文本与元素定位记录
▶

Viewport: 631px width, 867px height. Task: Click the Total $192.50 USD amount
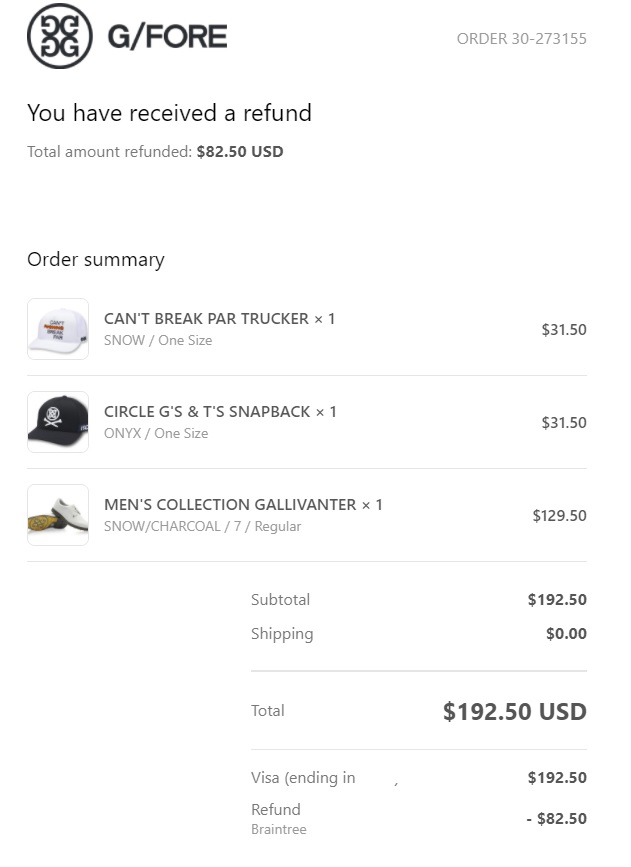tap(514, 712)
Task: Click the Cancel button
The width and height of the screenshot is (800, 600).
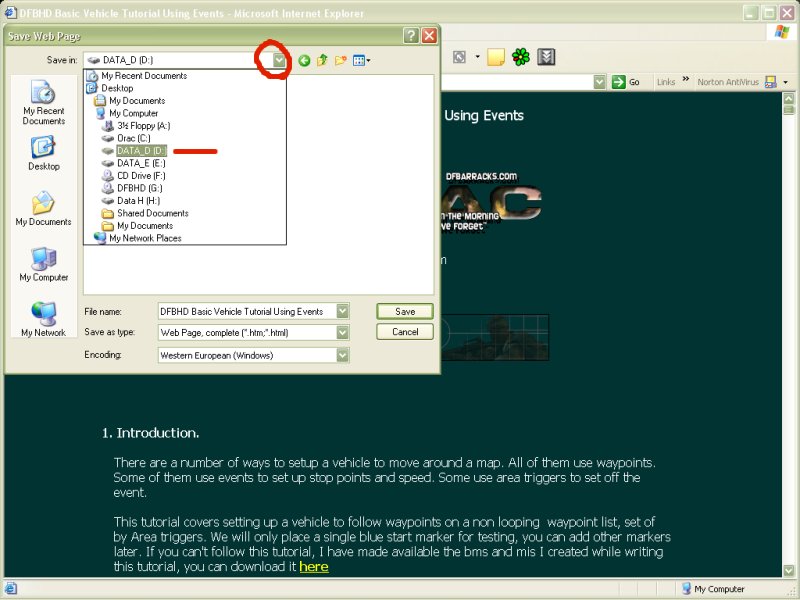Action: coord(404,332)
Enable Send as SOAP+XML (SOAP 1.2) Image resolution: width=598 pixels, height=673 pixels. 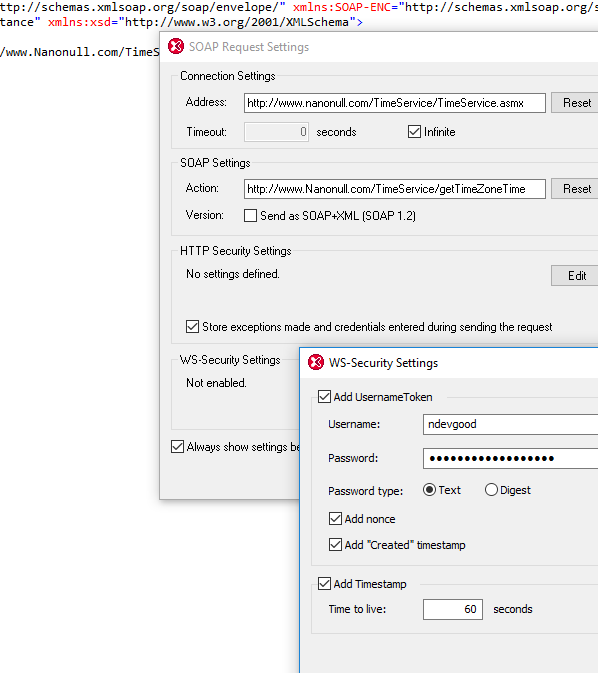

◀

问题描述: 把上面的材料逐字照抄一遍，所有行都要包括，但图片不要放进答案。

答案:
Viewport: 631px width, 867px height. Task: Click the Total $192.50 USD amount
tap(514, 712)
Task: Click the Cancel button
The width and height of the screenshot is (800, 600).
Action: coord(404,332)
Enable Send as SOAP+XML (SOAP 1.2) Image resolution: width=598 pixels, height=673 pixels. 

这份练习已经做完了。